Is it just me or does Omar – there’s nothing like him – still look virtually the same…35 years in the game?
The answer is yes, and even more satisfying for this homecoming crowd at the Hideaway, is that he still sounds the same too.
And to do one of our finest exports justice, I’m referring to the quality of his voice, because he hasn’t taken the easy route – continuing to produce albums of great quality – three decades on from that early 90s breakthrough.
It’s no longer just about the “cold champagne wine”, as an intimate crowd of drinkers and diners in Streatham found out to their delight.
Playful and funny by turns, Omar was in bandleader mode, moving between a mic and his Nord moog, losing none of his trademark sound in the process.
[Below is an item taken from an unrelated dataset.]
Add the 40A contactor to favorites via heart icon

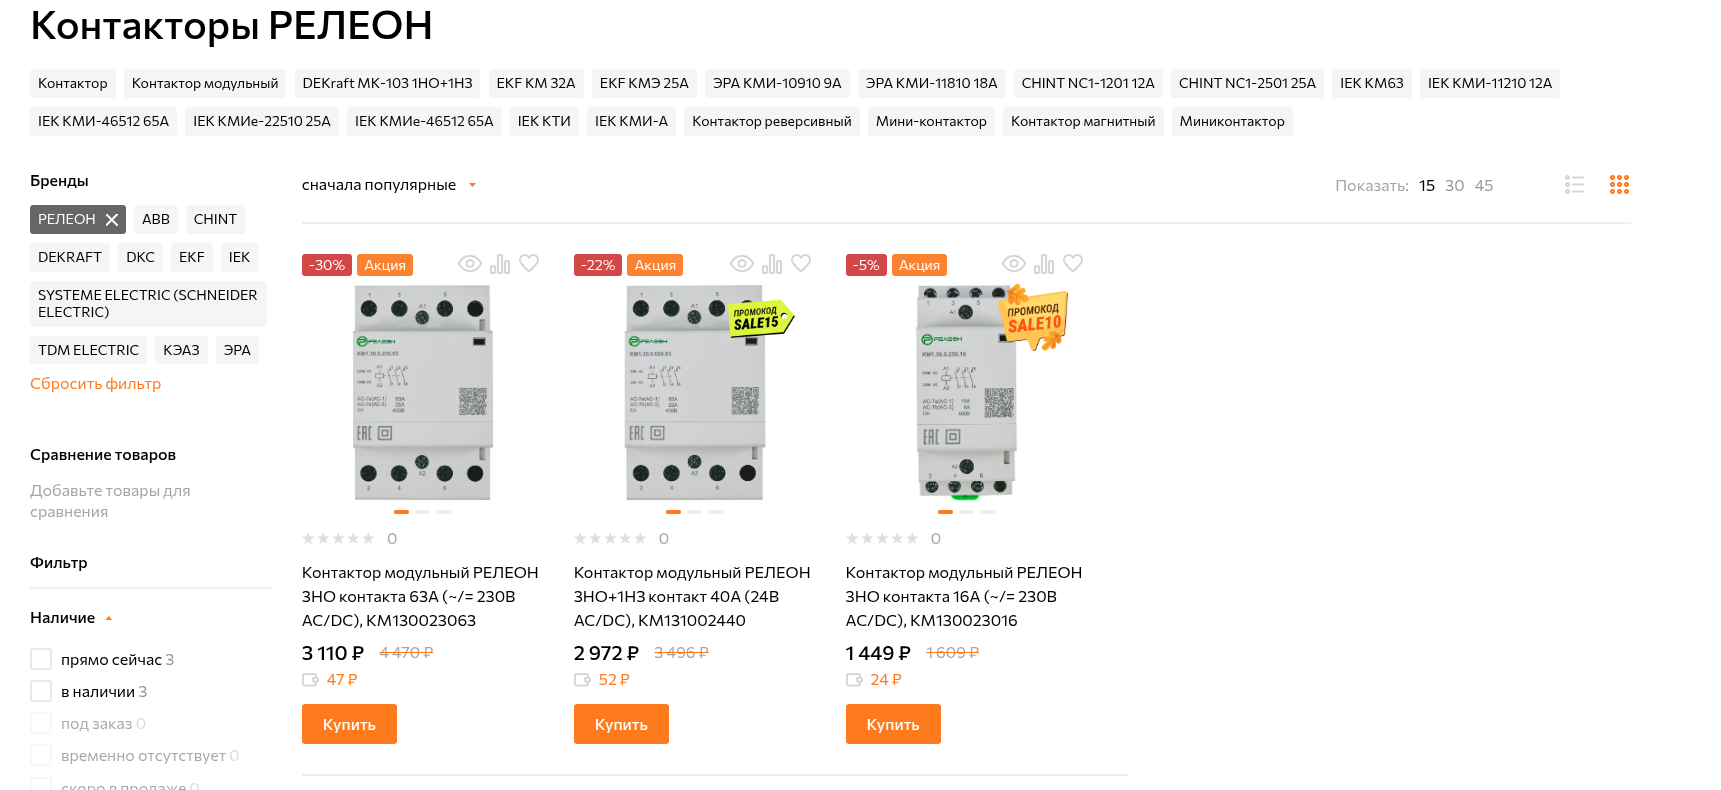coord(801,263)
And what a band, a fantastic male 7 piece with no weak links. So much so that both of his co-vocalists almost steal the show and bring the house down towards the end with riffs on his own material or old school Luther Vandross.
He also pays tribute to recently departed Leon Ware, and plays William DeVaughn’s “Be Thankful for What You’ve Got”, which gets everyone on their feet. There may have been a cold April chill outside but we’re “ridin’ in the back, sunroof top” inside. Like Omar, Ware was a self contained artist and songwriter known for producing hits for other artists including Quincy Jones, Maxwell, Minnie Riperton and co-producing Marvin Gaye’s album, “I Want You”.
The set takes in “Music” from his second album, a bouncier summer anthem you’ll never hear, alongside new tracks such as “Insatiable” from his recent Love in Beats album, which compares with anything from his lengthy career.
He also avoids the trap of leaving There’s Nothing Like This to the end, playing it mid-way through the second set. Preferring instead to end on “F*** war, Make Love”, and its hard to argue when even the staff are dancing by the side of the stage.
As we leave, the cabaret tables are emptying but the man himself is signing merchandise and having fun with the crowd. Don’t call it a comeback, but Omar is home, and in a divided society we should be glad to have the healing force of his sound.